I tried to also use fortran mtspec code, but unfortunately I am suffering from compiling issue.

Thank you for reading this long text!

++ Actually, I thought the center value was exactly zero at first, but by checking again, it is not exactly zero, but very close to zero. Obviously, I think is should not occur for the simplest case I demonstrated (ex. delta function test).
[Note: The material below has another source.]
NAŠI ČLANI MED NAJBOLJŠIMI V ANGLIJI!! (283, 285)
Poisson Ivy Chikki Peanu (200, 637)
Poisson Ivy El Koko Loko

VioletaSeo commented 2 years ago

I used Python library recently developed by Dr. Prieto (https://github.com/gaprieto/multitaper), and found out that these problems do not occur. I recommend using modules MTSpec and MTCross of multitaper package instead of mt_deconvolve of mtspec for calculating time domain STFs unless you know how to cope with it.

krischer commented 2 years ago

@VioletaSeo Cool - thanks for letting me know about this package! It makes a lot of sense to recommend this new package as it is Python implementation by the author of the fortran module this package here wraps.

The central readme here now recommends usage of this package.